General Hammond chuckled, “Now you’re ready. I’m not allowed to ask, but I’ll tell you, I’m glad you finally figured it out, Jack. As long as the both of you are discreet, there shouldn’t be a problem. The truth is, the SGC has had to make certain… allowances, if you will, regarding certain… regulations. What we do here is too important to allow certain regs to get in the way.” The General handed Jack a slip of paper with Daniel’s address ordering Jack to “bring our boy back home.”

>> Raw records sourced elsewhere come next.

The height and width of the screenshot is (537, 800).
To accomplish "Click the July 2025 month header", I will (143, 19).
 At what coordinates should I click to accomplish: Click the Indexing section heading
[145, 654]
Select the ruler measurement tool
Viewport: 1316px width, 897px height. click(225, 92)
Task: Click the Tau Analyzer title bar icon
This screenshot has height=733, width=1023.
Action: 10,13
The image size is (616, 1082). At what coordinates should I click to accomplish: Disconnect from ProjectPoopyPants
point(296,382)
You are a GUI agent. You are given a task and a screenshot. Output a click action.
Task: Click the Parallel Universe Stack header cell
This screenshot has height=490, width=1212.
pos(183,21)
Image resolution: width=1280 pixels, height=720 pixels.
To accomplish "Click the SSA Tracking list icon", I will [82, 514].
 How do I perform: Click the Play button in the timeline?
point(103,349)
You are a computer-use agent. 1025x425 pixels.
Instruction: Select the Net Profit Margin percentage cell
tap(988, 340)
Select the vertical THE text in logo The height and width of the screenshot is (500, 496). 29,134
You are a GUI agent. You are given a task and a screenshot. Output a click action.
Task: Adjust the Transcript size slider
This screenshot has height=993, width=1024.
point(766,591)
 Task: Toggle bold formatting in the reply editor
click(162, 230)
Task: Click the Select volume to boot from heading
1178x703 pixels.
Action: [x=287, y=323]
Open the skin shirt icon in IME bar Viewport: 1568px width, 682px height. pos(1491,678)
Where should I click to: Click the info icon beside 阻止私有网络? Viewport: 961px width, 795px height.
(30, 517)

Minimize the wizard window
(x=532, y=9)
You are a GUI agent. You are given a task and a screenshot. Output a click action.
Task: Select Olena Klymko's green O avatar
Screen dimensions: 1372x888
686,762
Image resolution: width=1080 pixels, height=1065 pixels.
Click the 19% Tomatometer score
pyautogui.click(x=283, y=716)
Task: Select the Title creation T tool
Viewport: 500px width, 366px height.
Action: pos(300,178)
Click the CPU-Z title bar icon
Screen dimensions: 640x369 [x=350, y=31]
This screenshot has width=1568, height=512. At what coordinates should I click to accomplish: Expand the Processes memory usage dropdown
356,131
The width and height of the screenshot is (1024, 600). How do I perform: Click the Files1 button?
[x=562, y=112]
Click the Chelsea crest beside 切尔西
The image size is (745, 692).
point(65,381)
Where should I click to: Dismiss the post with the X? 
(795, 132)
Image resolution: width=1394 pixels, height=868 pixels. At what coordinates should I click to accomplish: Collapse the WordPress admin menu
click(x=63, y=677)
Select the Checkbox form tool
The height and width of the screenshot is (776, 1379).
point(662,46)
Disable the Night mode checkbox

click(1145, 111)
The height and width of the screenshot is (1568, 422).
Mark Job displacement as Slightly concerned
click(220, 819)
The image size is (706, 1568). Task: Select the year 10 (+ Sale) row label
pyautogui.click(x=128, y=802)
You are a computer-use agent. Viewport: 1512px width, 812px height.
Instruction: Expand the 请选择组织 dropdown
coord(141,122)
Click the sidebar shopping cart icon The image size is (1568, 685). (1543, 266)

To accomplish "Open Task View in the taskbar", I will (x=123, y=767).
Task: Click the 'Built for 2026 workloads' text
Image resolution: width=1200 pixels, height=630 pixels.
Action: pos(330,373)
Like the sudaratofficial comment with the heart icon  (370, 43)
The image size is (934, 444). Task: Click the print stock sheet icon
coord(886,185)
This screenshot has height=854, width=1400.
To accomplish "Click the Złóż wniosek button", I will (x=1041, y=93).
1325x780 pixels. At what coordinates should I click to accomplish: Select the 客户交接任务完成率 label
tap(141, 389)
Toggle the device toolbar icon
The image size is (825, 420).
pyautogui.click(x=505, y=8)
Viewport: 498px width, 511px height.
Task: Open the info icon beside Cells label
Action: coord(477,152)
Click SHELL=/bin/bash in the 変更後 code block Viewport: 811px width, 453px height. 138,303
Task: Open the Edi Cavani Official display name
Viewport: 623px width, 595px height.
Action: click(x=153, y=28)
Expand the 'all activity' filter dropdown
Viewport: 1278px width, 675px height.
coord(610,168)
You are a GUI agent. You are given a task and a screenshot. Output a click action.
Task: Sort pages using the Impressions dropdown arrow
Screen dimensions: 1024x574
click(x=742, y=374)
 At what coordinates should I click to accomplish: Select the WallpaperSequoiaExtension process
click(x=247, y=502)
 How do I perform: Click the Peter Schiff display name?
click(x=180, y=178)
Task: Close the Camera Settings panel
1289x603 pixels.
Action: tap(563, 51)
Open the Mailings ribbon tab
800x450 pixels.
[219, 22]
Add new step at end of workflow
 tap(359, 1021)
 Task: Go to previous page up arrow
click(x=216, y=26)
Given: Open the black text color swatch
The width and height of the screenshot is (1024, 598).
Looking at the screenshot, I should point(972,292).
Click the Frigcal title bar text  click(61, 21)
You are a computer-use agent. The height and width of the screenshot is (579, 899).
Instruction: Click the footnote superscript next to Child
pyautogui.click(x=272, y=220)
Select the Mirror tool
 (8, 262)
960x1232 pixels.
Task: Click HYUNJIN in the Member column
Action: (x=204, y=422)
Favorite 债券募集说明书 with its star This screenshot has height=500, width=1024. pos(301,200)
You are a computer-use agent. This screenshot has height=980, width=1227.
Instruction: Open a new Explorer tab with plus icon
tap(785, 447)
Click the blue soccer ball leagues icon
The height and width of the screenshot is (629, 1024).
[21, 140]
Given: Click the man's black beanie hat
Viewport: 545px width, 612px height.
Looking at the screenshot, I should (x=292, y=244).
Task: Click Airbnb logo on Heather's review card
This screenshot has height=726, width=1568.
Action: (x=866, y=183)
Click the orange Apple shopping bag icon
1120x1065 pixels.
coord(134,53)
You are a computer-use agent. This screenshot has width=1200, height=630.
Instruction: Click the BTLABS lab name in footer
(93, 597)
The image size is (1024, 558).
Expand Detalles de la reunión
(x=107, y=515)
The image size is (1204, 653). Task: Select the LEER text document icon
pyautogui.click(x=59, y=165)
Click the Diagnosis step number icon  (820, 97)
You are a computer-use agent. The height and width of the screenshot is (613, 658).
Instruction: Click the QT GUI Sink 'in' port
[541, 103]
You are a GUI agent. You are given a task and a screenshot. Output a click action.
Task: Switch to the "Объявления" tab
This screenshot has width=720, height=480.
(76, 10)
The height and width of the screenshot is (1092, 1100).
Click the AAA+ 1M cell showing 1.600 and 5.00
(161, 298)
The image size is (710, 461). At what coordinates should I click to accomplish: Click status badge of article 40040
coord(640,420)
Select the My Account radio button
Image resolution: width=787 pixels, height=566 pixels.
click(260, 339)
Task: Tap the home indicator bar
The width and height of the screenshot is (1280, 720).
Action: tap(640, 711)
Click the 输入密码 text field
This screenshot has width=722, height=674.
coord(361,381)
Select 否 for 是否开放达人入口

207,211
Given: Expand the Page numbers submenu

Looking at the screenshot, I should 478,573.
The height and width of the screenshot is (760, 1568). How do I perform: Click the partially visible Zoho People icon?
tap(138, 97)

Jack only stopped long enough to let Carter and Teal’c know he was going to try and bring Daniel home. When they offered to accompany him, his look of horror caused Carter to burst out laughing. Carter and Teal’c knew the dual purpose of Jack’s journey. They knew they’d probably lose Daniel for good if Jack couldn’t convince Daniel things had changed. Their ‘good lucks’ to him were heartfelt.

 

#### Bahia Key

I was working on a tricky translation when I heard a car pulling up in the crushed shell driveway. This had happened a time or two before, tourists looking for something, getting lost and pulling up to this fairly isolated house. I always politely gave them directions before sending them on their way.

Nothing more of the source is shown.